For more than two decades, photojournalist Sarah Goodwin (Eleanor Handley) has defined herself by her work. After sustaining severe injuries covering the war in Iraq, she’s benched in her Brooklyn apartment indefinitely, chafing under the monotonous routine of physical therapy and visits from well-meaning friends. She wants back in the action — much to the chagrin of her partner James (Michael Satow), a freelance correspondent who would happily abandon embedded life to write cultural criticism.
Sarah can only make sense of life through her camera lens. “When I look through that little rectangle, time stops,” she tells Mandy (Laura Giknis), the girlfriend of her editor and ex-lover Richard (Danny Vaccaro). “It just stands still. Everything around me cuts out. All I see is the picture.” Nothing else approaches that level of certainty.

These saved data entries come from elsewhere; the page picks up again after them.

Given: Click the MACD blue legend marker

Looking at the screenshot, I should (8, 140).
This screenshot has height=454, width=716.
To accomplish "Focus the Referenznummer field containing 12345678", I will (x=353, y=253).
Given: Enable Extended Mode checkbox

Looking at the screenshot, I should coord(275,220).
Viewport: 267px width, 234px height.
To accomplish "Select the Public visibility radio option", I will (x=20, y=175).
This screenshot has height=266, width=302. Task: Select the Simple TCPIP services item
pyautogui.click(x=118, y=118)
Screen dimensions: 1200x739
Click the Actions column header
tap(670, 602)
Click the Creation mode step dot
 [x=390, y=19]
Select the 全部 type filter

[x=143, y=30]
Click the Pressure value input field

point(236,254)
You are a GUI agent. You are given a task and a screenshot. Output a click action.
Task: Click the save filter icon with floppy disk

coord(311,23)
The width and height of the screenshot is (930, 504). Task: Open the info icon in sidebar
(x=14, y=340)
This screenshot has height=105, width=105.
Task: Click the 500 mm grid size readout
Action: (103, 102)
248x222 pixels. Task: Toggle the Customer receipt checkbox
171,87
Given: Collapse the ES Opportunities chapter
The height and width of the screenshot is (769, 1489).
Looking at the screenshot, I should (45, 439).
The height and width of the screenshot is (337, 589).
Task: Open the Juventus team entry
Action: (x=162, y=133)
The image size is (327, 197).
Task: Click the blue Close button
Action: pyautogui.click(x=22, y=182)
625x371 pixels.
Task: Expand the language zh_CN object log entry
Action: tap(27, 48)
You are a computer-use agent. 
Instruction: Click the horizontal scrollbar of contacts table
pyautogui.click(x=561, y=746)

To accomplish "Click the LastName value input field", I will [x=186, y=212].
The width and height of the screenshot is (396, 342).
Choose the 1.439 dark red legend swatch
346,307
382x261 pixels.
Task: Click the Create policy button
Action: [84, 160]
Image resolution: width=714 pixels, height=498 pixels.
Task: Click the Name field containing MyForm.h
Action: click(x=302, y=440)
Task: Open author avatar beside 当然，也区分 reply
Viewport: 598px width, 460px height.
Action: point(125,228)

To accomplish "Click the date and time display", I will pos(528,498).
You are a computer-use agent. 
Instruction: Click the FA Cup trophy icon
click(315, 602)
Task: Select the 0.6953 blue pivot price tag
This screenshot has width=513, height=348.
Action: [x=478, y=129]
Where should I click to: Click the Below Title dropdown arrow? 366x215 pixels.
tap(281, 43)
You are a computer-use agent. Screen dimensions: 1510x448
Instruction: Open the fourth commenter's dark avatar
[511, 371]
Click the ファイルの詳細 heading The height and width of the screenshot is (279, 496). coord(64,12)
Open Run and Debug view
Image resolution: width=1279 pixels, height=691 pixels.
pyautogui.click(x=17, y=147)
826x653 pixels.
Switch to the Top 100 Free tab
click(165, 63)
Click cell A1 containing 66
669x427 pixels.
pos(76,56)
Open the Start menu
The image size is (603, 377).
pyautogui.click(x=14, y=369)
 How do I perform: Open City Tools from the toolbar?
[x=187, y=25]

Margulies introduces questions about the morality of wartime journalism and the relationships between reporters and their subjects. But his primary interest lies in the shifting bonds of Sarah and James’s relationship.
Two become one
After nearly a decade together, James wants to make their union official. Their unmarried status also complicates Sarah’s medical care. “We have been putting ourselves in dangerous situations for years, and we never stopped to think what would happen if one of us got hurt,” James wisely observes.
But as the play progresses, it becomes clear that dangerous situations persist after the bullets stop flying. James naively views marriage as a simplification of their relationship, while Sarah sees it as a conciliation. Margulies suggests they’re both half right.
Jason Simms’s handsomely furnished apartment set is punctuated by floor-to-ceiling windows and exposed brick. However, the space grows increasingly claustrophobic post-nuptials, as Sarah starts to feel her identity slipping away.
Atkinson draws finely detailed character work from Handley and Satow, who are married in real life. Not all legitimate couples can believably translate their relationship to the stage, but the recognizable rapport between them suggests the shorthand of longtime lovers.
War at home
Satow occasionally pushes too-broad humor to capture James’s exasperation, but there’s not a false moment in Handley’s unsympathetic, lived-in performance. Giknis transcends Mandy’s outwardly stereotypical elements to show the heart and humanity beneath the ditzy blonde caricature. Vaccaro balances Richard’s playboy persona with a surfeit of genuine emotion (this helps compensate for him being slightly too young for the role).
Not all of Margulies’s dramatic choices come together smoothly. He suggests that James experienced a mental health crisis prior to Sarah’s injury but never fully explores its ramifications. James’s psychological and spiritual wounds should be more strongly contrasted with Sarah’s literal battle scars.
Elsewhere, the tone shifts to boulevard comedy or treacly melodrama. These diversions are short but noticeable, and they interrupt the dramatic flow of what should be a serious character study. Margulies is also guilty of occasionally sanctifying Sarah — a problem not helped by Joe Doran’s backlit, haloed lighting design.
As a human drama, though, Time Stands Still succeeds by showing strong personalities trying to make sense of life on an unfamiliar battleground. The war at home can be just as destructive as any combat theater.